Numbered disks are placed in a box and one disk is selected at random. There are 6 red disks numbered 1 through 6, and 7 yellow disks numbered 7 through 13. In an experiment a disk is selected, the number and color noted, replaced, and then a second disk is selected. Is this an example of independence?
I would say so.
Yes, once the first disk is replaced, the event B (the selection of the second disk) does not depend on the first one.
In order to determine if this experiment is an example of independence, we need to examine whether the outcome of selecting the first disk affects the outcome of selecting the second disk.
In this experiment, the disk is replaced after noting its number and color. This means that the probability distribution of disks remains constant throughout the experiment.
Since the probabilities for selecting a certain color or number of disk remain the same for the second selection, despite the outcome of the first selection, we can conclude that this experiment is an example of independence. The outcome of selecting the first disk does not affect the outcome of selecting the second disk.

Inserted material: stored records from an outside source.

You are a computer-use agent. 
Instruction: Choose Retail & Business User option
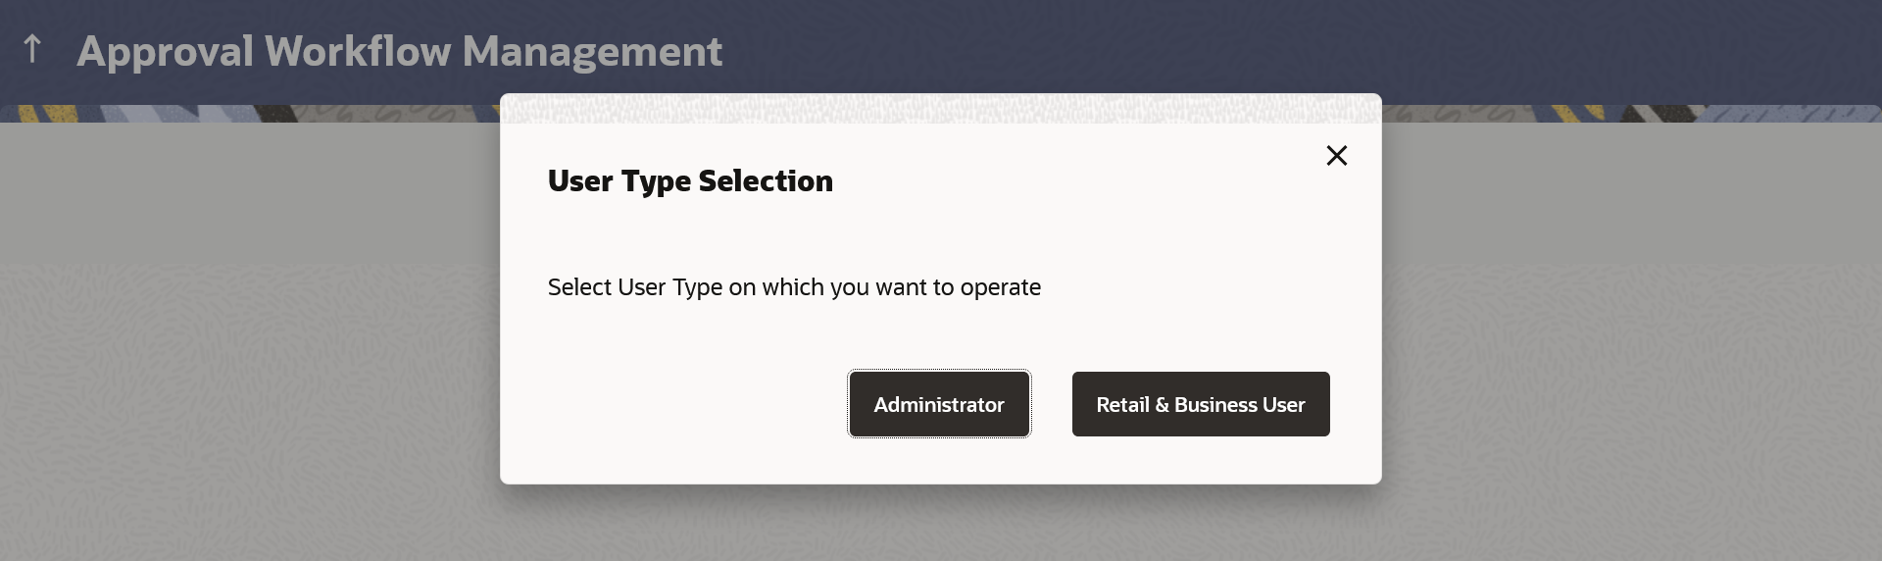click(x=1200, y=404)
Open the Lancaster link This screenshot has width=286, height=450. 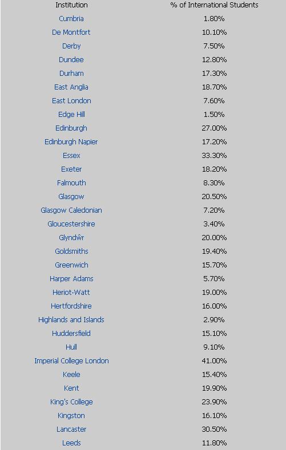(71, 429)
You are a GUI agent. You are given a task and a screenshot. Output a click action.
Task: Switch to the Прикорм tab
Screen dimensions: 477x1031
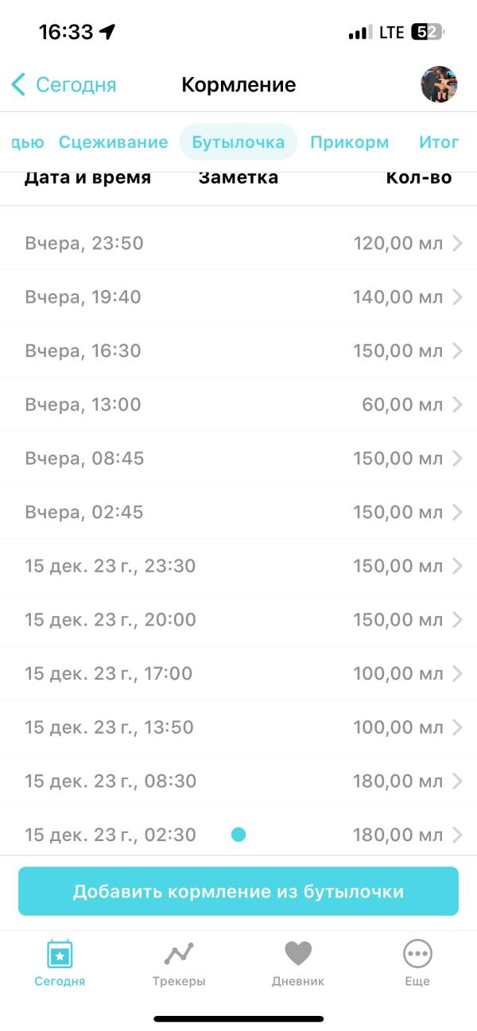tap(350, 142)
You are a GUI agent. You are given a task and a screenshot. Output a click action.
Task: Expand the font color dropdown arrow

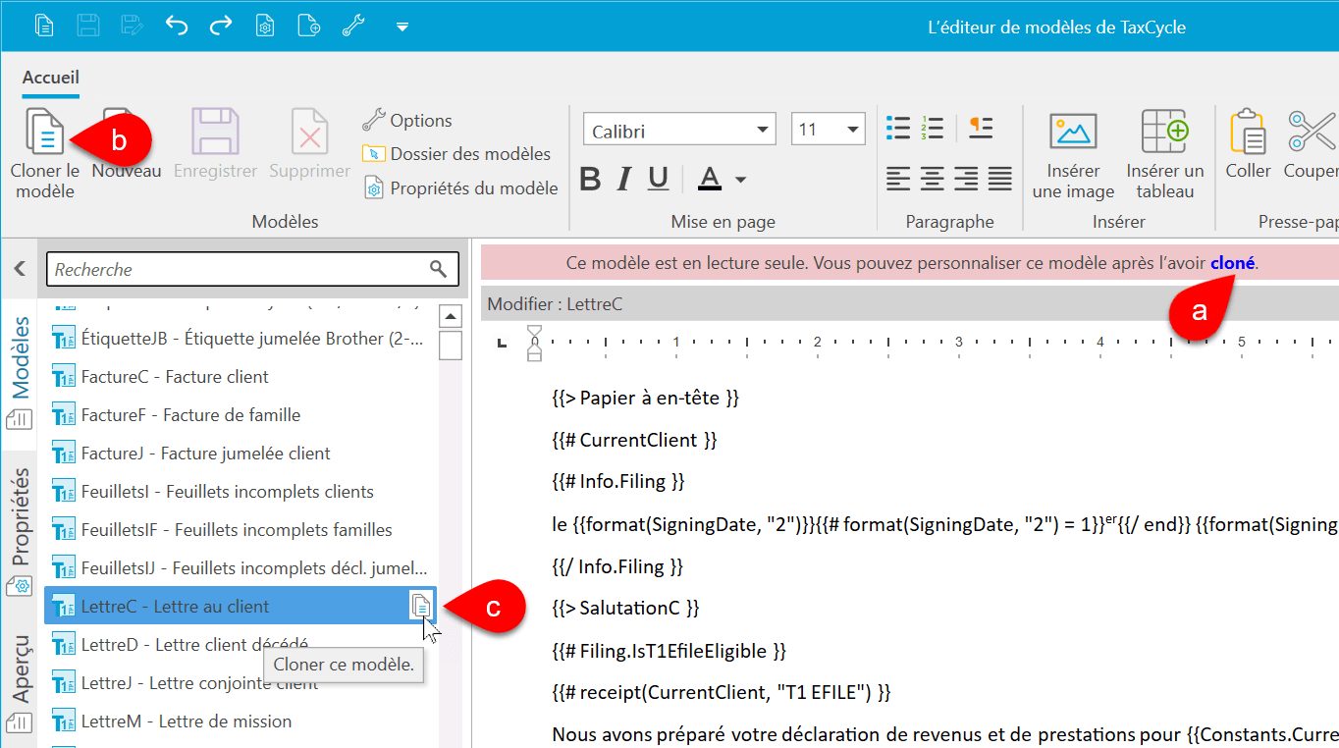740,180
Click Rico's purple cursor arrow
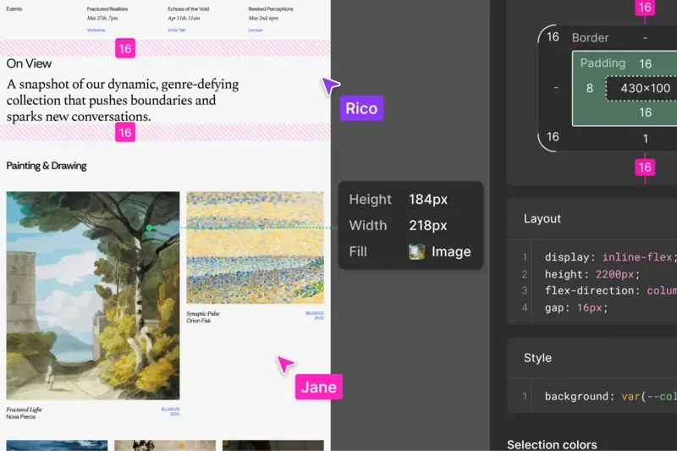Viewport: 677px width, 451px height. click(x=329, y=85)
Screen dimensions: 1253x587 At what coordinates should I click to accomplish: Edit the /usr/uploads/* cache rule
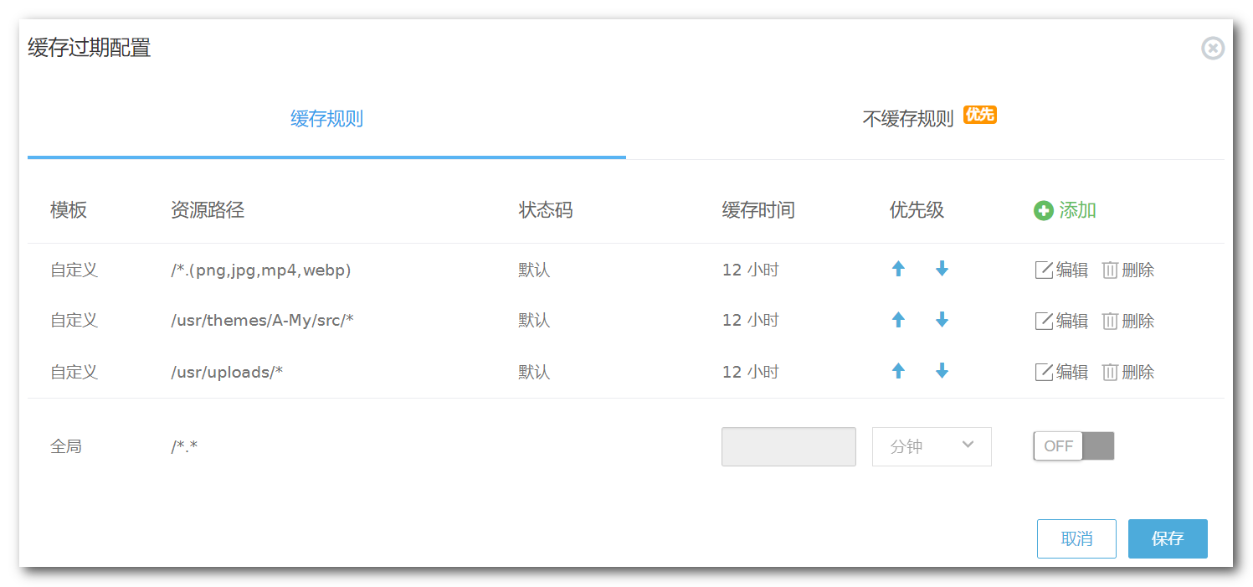[x=1061, y=372]
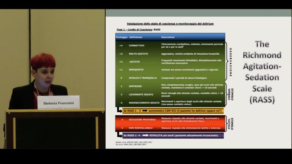The height and width of the screenshot is (164, 292).
Task: Click the 'Valutazione dello stato di coscienza' heading
Action: (x=170, y=24)
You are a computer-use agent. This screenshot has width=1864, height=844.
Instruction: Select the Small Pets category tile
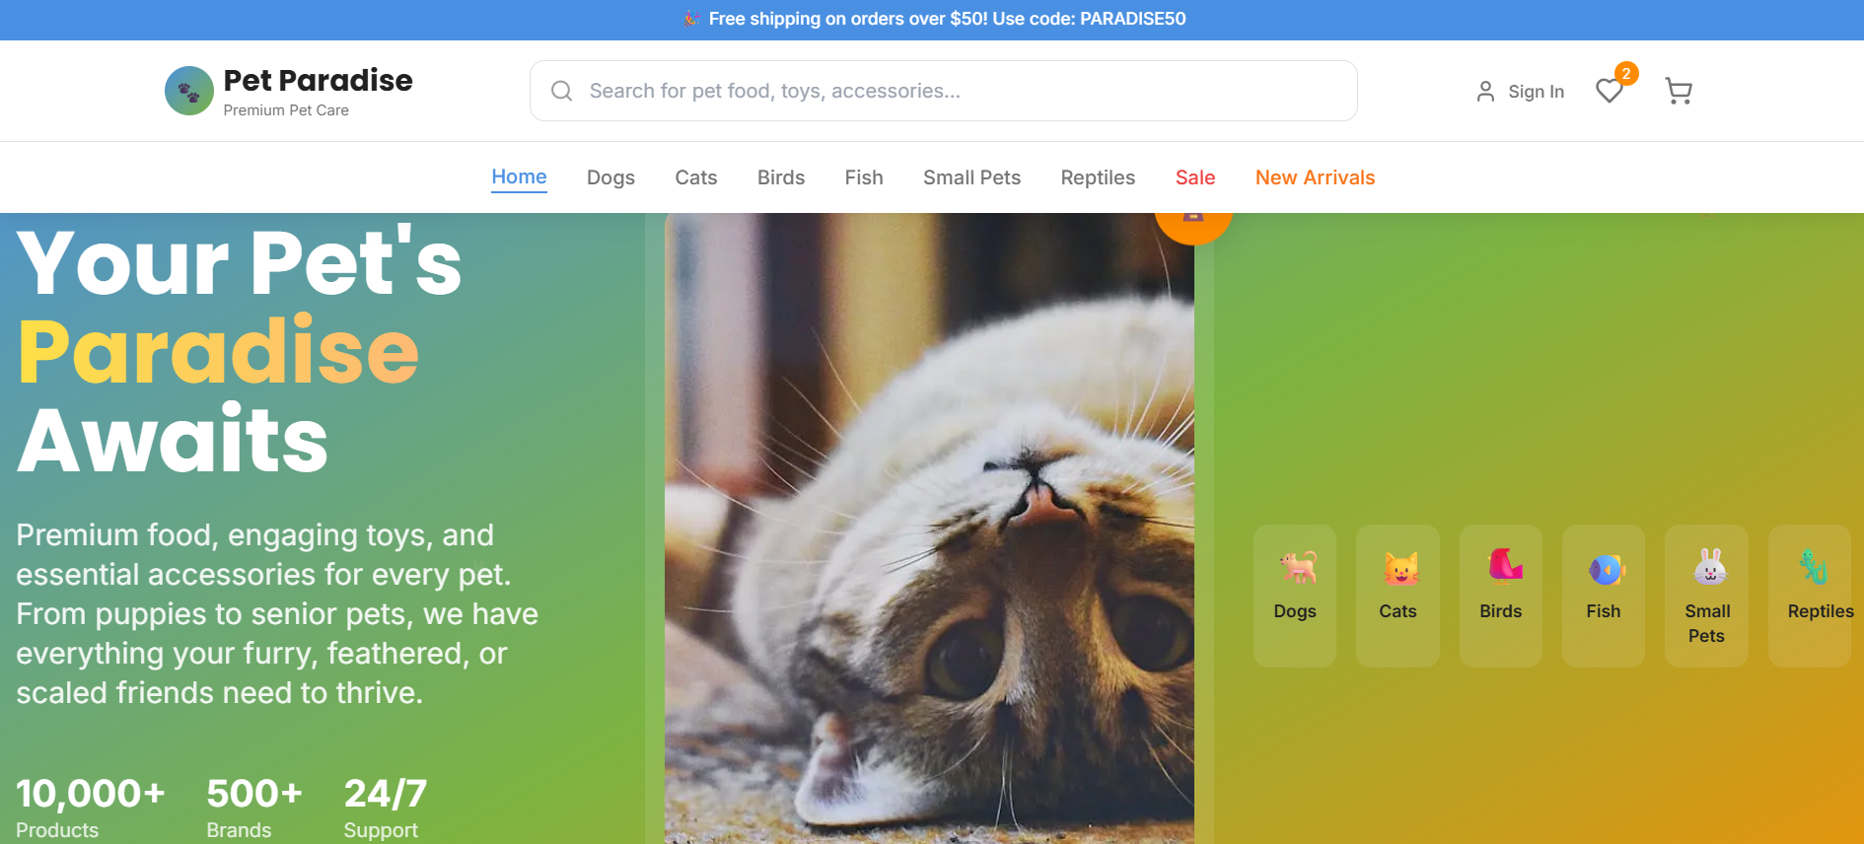click(1706, 596)
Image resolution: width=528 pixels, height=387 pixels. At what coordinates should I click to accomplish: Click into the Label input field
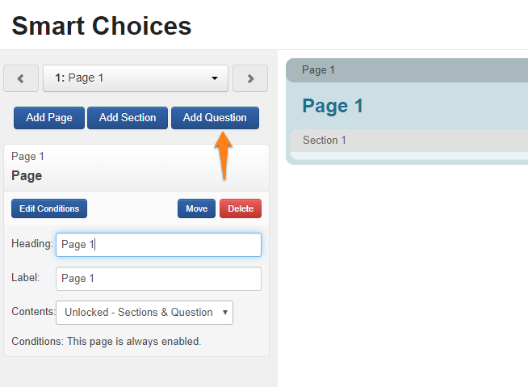pos(158,279)
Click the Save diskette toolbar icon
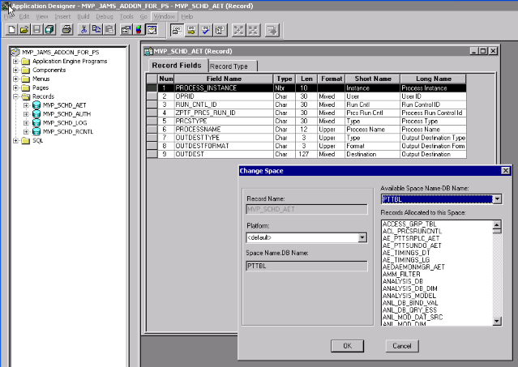Image resolution: width=518 pixels, height=367 pixels. pos(37,30)
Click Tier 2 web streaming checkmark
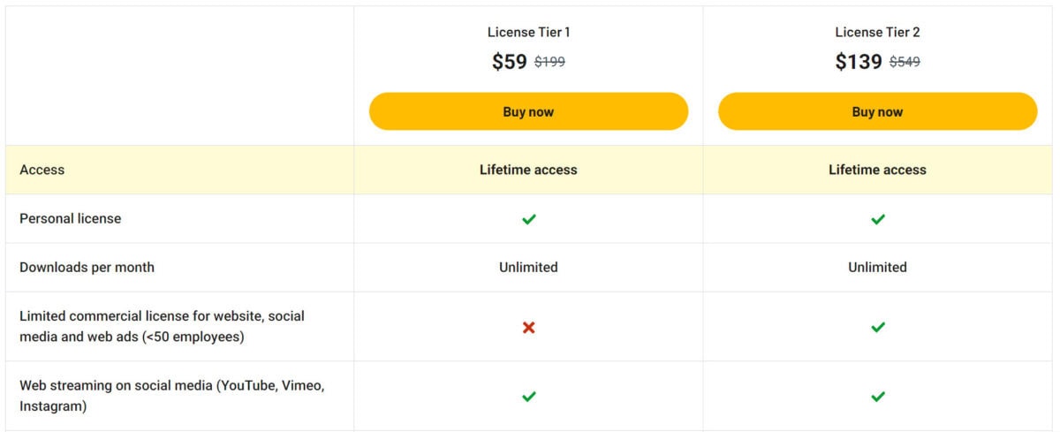Screen dimensions: 1060x432 click(x=877, y=397)
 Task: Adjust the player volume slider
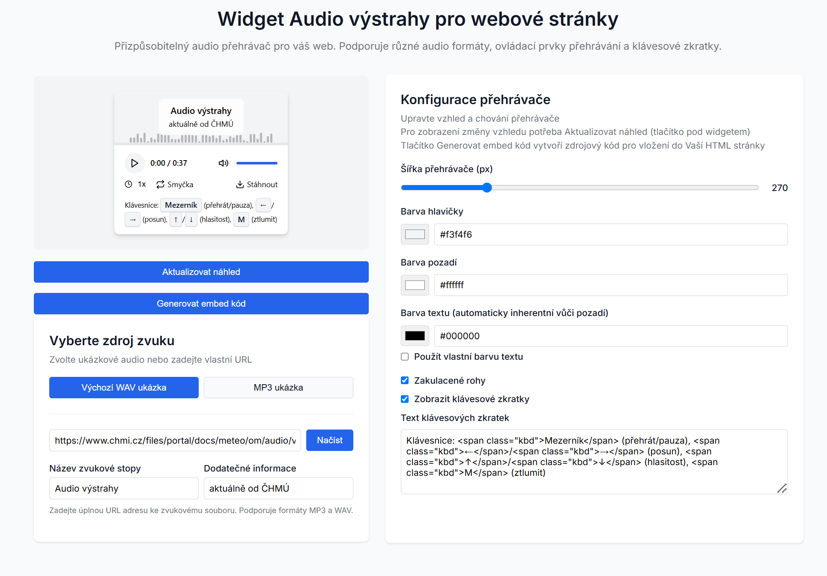(257, 163)
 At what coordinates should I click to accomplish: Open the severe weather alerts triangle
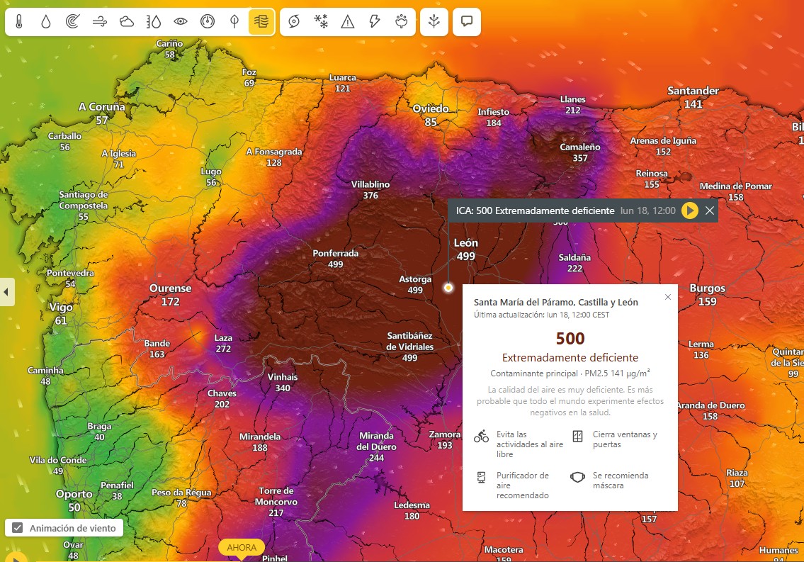click(x=348, y=22)
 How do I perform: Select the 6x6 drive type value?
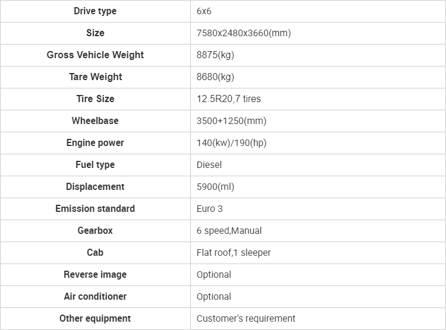[x=203, y=11]
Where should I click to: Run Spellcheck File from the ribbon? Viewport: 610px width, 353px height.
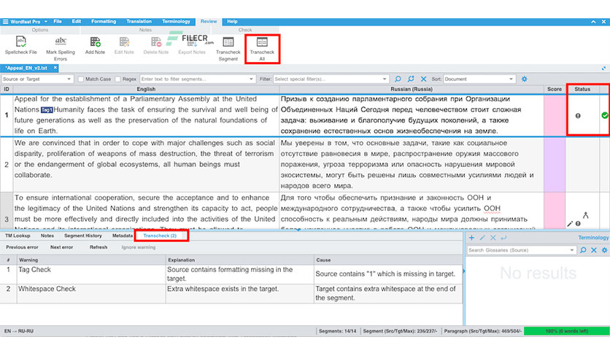point(20,45)
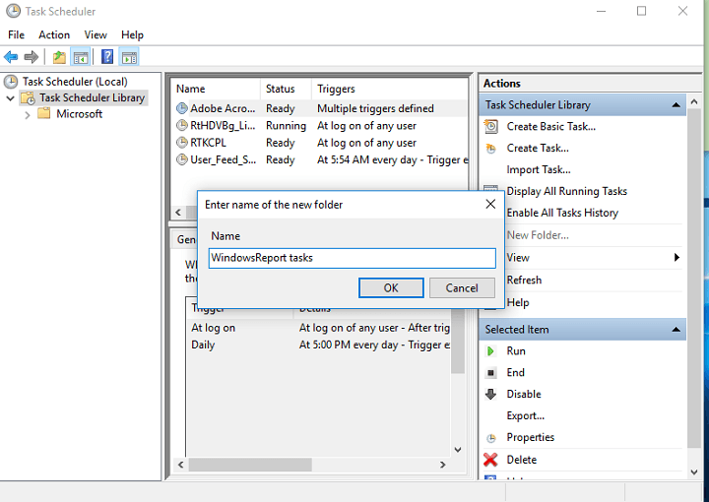Screen dimensions: 709x502
Task: Collapse the Task Scheduler Library node
Action: [11, 98]
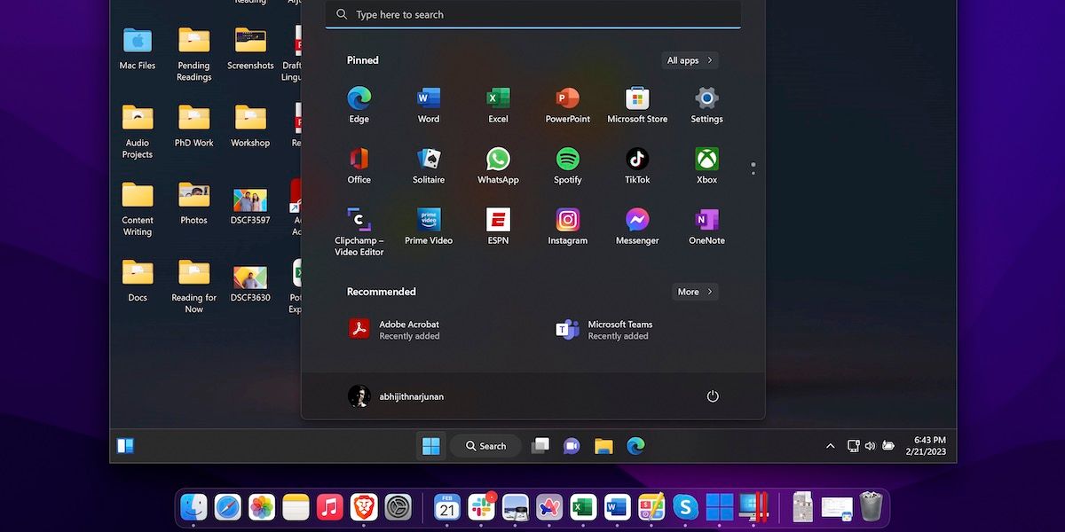Open recommended Adobe Acrobat

[x=395, y=330]
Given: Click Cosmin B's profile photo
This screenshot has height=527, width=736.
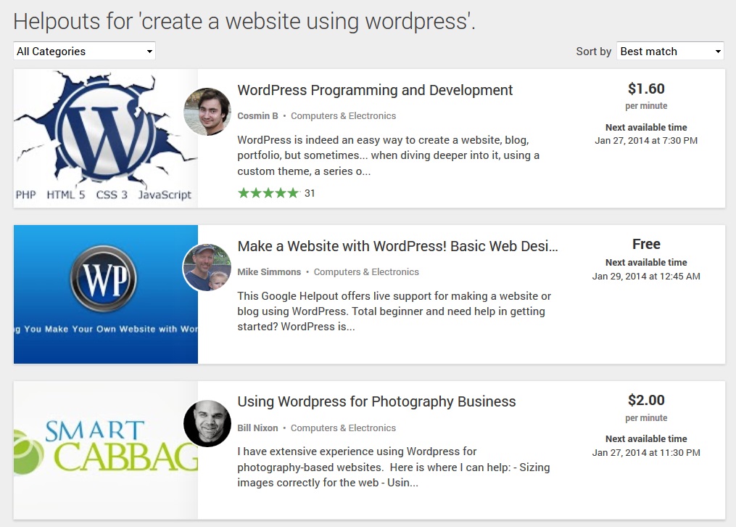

To determine whether this experiment is an example of independence, we need to understand what independence means in the context of probability.
Two events are considered independent if the occurrence of one event does not affect the probability of the other event. In other words, if the probability of one event happening remains the same regardless of whether the other event has occurred.
In this case, let's consider the two events:
Event A: Selecting a disk and noting its number and color.
Event B: Selecting a second disk.
To determine if these events are independent, we need to check if the probability of Event A remains the same regardless of the occurrence of Event B, and vice versa.
In the given experiment, a disk is selected, and then another disk is selected. The fact that the disks are replaced after each selection means that the probability of selecting each disk remains constant throughout the experiment.
Since the probability of selecting a disk is not affected by the previous selection (i.e., the number and color of the first disk), we can conclude that this experiment is an example of independence.
In summary, the experiment of selecting numbered disks is an example of independence since the occurrence of selecting a disk and noting its number and color does not affect the probability of selecting a second disk.